**Extracted records**
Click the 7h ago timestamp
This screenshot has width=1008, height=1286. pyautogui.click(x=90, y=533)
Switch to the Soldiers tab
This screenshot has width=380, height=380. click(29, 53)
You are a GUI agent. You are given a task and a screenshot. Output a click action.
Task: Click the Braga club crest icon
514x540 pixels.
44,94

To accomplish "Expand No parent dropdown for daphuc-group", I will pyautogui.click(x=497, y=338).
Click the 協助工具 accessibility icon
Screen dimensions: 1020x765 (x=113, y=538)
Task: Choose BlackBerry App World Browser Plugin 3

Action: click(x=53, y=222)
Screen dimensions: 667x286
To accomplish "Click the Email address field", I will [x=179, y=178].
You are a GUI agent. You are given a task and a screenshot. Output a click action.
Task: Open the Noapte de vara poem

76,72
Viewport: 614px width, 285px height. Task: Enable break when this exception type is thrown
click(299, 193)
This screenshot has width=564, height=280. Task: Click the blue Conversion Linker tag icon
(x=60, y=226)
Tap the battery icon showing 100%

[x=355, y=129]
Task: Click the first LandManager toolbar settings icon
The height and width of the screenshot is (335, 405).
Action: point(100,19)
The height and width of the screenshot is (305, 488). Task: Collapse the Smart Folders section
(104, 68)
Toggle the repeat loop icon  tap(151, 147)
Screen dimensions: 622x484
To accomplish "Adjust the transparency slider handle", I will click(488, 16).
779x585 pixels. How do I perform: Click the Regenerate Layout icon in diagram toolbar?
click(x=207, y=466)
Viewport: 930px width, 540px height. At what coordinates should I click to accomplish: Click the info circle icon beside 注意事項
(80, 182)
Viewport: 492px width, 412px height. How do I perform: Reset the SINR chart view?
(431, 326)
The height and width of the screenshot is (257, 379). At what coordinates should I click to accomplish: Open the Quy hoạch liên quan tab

**Work instructions**
Look through the entries above and count each line holding "will"; report the count alone.

**Result below**
3